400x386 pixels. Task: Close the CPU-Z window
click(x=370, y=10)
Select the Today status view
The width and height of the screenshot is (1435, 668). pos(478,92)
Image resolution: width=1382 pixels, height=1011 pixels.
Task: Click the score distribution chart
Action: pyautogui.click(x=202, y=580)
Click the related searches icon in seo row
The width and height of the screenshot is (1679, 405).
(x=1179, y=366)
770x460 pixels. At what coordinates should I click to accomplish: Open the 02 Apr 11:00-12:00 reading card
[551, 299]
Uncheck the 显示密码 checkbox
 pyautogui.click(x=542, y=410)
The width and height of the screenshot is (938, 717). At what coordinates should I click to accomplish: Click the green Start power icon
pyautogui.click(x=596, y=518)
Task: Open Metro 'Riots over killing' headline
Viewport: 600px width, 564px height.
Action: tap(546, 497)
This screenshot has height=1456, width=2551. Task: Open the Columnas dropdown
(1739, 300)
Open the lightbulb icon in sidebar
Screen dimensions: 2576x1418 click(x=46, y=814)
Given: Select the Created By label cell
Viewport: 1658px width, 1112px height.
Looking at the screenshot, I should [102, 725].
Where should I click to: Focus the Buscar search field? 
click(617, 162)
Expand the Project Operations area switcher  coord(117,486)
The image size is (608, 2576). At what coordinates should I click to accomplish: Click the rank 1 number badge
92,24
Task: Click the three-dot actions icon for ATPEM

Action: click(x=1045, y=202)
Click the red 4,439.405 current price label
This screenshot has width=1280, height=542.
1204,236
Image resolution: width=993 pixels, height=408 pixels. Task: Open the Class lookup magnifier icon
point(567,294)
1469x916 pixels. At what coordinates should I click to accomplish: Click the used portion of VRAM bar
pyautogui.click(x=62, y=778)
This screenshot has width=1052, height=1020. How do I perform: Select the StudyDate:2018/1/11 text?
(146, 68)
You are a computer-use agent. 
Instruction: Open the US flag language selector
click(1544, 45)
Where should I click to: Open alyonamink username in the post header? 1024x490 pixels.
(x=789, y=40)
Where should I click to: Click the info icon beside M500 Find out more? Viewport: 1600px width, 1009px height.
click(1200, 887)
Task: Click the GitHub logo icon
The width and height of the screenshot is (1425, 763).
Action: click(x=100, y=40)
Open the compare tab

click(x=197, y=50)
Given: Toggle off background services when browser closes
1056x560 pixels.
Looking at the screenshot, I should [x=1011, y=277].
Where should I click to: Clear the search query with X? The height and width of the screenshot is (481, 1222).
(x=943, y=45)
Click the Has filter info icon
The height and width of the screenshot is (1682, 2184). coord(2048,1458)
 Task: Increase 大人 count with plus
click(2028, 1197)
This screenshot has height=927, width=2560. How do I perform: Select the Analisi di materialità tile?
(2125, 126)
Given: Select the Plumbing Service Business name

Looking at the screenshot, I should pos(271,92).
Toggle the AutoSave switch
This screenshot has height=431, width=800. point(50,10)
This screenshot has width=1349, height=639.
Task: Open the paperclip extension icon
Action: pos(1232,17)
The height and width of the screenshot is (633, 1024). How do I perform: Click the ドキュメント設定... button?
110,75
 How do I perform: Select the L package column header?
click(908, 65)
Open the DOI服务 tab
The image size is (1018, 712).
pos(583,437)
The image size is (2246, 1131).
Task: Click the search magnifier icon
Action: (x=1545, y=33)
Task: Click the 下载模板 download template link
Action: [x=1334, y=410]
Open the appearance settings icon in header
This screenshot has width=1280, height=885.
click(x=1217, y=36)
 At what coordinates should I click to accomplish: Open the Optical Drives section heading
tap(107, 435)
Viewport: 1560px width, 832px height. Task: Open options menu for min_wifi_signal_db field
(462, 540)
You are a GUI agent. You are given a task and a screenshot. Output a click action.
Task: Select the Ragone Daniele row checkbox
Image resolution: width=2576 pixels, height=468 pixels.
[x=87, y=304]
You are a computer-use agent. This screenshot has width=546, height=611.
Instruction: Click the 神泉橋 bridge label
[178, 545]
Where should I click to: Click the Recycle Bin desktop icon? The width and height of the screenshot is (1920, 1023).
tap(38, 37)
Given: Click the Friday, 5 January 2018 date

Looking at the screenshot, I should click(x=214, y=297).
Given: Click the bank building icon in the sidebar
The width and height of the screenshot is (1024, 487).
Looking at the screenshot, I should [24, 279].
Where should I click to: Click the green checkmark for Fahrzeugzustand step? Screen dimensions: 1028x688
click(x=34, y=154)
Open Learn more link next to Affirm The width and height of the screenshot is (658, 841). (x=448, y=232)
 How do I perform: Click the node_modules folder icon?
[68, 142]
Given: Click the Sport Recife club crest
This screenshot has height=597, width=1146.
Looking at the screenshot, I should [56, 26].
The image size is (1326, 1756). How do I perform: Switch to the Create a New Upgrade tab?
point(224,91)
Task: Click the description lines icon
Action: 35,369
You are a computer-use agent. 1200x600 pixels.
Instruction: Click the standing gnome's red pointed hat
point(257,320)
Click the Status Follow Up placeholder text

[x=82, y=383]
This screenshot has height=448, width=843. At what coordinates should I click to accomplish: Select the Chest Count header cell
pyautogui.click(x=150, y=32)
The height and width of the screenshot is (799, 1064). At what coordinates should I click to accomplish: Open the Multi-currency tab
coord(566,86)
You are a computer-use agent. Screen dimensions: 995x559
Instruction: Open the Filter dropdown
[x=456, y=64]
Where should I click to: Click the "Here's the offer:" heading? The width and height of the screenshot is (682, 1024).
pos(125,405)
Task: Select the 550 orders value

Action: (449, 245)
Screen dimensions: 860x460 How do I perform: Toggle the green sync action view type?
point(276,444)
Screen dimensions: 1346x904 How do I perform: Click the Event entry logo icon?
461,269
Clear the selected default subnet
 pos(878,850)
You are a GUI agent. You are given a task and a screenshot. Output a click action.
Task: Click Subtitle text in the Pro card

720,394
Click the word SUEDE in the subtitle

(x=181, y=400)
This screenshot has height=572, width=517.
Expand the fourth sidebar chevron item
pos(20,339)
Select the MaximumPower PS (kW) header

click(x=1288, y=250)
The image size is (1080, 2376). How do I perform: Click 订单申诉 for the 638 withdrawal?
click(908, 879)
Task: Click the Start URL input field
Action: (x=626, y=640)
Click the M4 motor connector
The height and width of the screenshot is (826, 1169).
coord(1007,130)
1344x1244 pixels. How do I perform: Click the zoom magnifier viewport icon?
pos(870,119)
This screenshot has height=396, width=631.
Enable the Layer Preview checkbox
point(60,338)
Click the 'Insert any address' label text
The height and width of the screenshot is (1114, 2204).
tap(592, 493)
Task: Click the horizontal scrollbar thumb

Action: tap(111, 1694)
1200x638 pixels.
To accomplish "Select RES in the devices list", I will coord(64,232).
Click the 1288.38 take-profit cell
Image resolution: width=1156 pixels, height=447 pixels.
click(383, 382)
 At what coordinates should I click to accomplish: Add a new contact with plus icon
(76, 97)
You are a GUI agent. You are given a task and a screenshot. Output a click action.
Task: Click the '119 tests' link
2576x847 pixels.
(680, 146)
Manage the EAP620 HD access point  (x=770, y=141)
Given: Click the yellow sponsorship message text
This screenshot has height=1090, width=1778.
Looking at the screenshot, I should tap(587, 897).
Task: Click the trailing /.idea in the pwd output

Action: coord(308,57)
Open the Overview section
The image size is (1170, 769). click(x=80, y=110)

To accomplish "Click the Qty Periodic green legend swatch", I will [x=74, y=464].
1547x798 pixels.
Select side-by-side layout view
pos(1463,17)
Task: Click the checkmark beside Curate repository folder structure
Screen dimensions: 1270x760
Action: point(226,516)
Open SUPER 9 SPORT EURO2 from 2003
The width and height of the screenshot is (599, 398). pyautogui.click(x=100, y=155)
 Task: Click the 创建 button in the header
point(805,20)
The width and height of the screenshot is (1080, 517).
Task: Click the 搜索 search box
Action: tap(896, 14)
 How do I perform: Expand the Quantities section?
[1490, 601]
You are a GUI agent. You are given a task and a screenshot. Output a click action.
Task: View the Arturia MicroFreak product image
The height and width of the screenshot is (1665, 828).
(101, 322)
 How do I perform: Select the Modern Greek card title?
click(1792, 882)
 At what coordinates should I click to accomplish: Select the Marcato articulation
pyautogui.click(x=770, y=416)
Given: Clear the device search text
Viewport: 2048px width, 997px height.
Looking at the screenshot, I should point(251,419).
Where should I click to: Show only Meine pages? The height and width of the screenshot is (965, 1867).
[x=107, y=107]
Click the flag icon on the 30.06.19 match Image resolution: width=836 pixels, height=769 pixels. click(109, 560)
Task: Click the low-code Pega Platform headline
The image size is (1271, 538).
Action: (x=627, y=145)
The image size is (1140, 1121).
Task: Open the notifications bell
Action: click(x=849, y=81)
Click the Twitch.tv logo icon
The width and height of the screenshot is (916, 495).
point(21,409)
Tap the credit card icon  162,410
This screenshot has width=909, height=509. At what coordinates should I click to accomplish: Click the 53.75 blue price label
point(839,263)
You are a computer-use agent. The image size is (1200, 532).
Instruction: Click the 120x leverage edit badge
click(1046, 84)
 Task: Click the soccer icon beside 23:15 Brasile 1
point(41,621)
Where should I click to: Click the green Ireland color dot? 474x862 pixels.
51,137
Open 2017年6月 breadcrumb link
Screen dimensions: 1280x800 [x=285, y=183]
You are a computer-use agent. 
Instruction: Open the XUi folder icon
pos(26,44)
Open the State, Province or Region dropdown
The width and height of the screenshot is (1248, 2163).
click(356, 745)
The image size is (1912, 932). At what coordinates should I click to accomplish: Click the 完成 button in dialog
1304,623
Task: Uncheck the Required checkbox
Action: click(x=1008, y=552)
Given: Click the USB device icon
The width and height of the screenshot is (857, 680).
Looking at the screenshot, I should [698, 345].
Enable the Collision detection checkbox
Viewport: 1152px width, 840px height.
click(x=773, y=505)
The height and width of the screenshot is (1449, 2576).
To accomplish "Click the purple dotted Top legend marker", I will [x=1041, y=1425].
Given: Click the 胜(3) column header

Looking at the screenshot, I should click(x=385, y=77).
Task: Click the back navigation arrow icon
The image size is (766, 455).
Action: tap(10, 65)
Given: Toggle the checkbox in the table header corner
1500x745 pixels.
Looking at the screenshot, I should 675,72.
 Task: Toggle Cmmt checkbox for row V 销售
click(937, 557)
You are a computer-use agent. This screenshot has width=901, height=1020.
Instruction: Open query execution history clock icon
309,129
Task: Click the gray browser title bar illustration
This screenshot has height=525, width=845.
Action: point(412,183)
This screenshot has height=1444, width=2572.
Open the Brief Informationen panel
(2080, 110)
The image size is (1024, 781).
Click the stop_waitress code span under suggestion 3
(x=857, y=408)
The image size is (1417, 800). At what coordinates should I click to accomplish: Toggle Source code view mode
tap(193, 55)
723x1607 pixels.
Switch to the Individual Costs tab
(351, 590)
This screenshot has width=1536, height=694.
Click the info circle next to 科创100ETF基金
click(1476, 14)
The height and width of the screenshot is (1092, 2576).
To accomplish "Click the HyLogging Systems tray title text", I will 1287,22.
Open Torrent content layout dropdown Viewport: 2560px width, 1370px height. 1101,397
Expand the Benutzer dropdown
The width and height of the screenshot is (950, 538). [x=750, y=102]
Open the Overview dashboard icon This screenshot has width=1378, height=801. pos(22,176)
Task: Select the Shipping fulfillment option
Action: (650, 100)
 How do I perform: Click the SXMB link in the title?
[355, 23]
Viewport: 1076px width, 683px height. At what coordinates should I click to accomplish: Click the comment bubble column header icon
-------
Rewrite the records from the beginning through the line containing "Screen dimensions: 2576x1418", inclusive, changing "icon" to "button" and leaving all else as it is. Return only that stretch.

400x386 pixels. Task: Close the CPU-Z window
click(x=370, y=10)
Select the Today status view
The width and height of the screenshot is (1435, 668). pos(478,92)
Image resolution: width=1382 pixels, height=1011 pixels.
Task: Click the score distribution chart
Action: pyautogui.click(x=202, y=580)
Click the related searches button in seo row
The width and height of the screenshot is (1679, 405).
(x=1179, y=366)
770x460 pixels. At what coordinates should I click to accomplish: Open the 02 Apr 11:00-12:00 reading card
[551, 299]
Uncheck the 显示密码 checkbox
 pyautogui.click(x=542, y=410)
The width and height of the screenshot is (938, 717). At what coordinates should I click to accomplish: Click the green Start power button
pyautogui.click(x=596, y=518)
Task: Open Metro 'Riots over killing' headline
Viewport: 600px width, 564px height.
Action: tap(546, 497)
This screenshot has height=1456, width=2551. Task: Open the Columnas dropdown
(1739, 300)
Open the lightbulb button in sidebar
Screen dimensions: 2576x1418 click(x=46, y=814)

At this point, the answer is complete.